Marion nodded her little head again and again in astonished acquiescence; but by this time it had dawned upon her that to drive everywhere in “the carriage,” she and Archie alone, would perhaps be still more satisfactory than with the grave countenance beside her of a not altogether understood papa—who did not enter into their fun, or even understood their jokes. The brother and sister accordingly hurried out together well-pleased, and Marion established herself in Rowland’s room at the hotel while Archie ordered the carriage. The girl turned over all her father’s papers, and examined closely the photograph of Evelyn which stood on his mantelpiece. “That’ll be her,” she said, and took it up and carried it to the window to see it better—“but no great thing,” she added under her breath, “to have made such a catch as papa! Dear bless me, she’s a very ordinary woman—nothing to catch the eye. She’ll have plain brown hair, and no colouring to speak of, and not even a brooch or a locket round her neck. What could he see in a woman like that?”

“It’s a nice kind of a face,” said Archie.

“So is Aunty’s a nice kind of a face—and plenty other people—but to catch a man like papa!”

Mrs. Brown had no greater pleasure in life than to see her children go out together in their best clothes, bent upon enjoyment. She stood at the window and watched them, as she did on every such opportunity. It was her way, even of going to church and performing the weekly worship, which was all she thought of in the light of religious observance—to watch them going, dressed in their best, with their shining morning faces, and Marion’s ribbons fluttering in the air, and to laugh with pleasure, and dry her wet eyes, and say “the blessin’ of the Lord upon them!” The humble woman did not want a share in their grandeur, not even to see the sensation they made when they walked into church, two such fine young things. She was content with the sight of them walking away. It was only when she turned her eyes, full of this emotion and delight, upon James Rowland’s disturbed and clouded face, that she began to understand that all was not perfectly, gloriously well.

“Bless me! oh, Jims! a person would think you were not content.”

“If you mean with the children,” he said, “I don’t see any reason I have for being content.”

“Lord bless us!” said Jane, thunderstruck. She added after a moment, “I canna think but it’s just your joke. No to be satisfied, and far more than satisfied! If you’re no just as prood as a man can be of the twa of them—I would just like to know what you want, Jims Rowland. Princes and princesses? but so they are!”

“It is quite just what you say,” he replied, hanging his head. “It’s my fault or it’s the fault of circumstances, that makes a thing very good in one place that is not good at all in another. But never mind that; the thing to be considered is, what is the best way of transplanting them to so different a kind of life.”

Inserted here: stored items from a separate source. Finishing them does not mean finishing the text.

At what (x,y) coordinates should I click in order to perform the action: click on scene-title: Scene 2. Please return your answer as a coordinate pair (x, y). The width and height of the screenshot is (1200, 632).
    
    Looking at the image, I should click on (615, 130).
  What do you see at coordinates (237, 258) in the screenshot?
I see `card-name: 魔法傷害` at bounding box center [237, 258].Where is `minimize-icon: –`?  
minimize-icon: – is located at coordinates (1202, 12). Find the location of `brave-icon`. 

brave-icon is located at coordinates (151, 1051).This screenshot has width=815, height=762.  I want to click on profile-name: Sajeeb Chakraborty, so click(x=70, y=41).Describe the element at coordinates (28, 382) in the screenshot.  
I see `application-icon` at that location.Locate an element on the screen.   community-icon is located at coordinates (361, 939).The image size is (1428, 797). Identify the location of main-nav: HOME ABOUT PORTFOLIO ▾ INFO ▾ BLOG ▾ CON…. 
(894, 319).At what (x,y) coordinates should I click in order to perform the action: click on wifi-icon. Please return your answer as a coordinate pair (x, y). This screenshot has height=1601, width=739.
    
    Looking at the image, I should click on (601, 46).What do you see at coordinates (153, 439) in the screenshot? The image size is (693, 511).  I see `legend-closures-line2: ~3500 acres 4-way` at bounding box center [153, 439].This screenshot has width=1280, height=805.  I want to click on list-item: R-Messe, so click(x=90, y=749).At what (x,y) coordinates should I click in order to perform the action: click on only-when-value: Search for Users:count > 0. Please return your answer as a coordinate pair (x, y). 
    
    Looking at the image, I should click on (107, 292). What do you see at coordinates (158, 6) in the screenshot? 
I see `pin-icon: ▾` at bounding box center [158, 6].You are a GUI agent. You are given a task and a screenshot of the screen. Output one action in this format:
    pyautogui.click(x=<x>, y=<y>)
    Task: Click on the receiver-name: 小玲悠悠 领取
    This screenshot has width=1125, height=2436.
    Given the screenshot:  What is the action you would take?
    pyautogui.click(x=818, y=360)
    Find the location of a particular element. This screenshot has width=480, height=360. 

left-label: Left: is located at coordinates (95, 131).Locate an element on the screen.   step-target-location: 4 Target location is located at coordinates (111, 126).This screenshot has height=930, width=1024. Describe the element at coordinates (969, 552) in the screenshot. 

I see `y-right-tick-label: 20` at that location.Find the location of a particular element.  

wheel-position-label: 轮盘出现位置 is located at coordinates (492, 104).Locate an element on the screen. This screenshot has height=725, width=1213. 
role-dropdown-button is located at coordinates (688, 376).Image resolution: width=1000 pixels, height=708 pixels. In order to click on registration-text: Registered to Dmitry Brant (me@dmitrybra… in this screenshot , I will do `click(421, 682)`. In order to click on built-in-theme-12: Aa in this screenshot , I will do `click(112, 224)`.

“Oh, there is no fears of that,” said Mrs. Brown; “if you were transplanting them, as you say, from your grand life to be just in the ordinar’ as they’ve been with me, I wouldna say but that was hard; but it’s easy, easy to change to grandeur and delight; there’s few but’s capable of that.”

“If it was all grandeur and delight!” said Rowland; “but there is not very much of the first, and perhaps none at all of the other. No delight for them, I fear. A number of rules they will have to give in to, and talk, dull to them, that they will have to listen to, and no fun, as they call it, at all; I don’t know how they will like being buried in a country place.”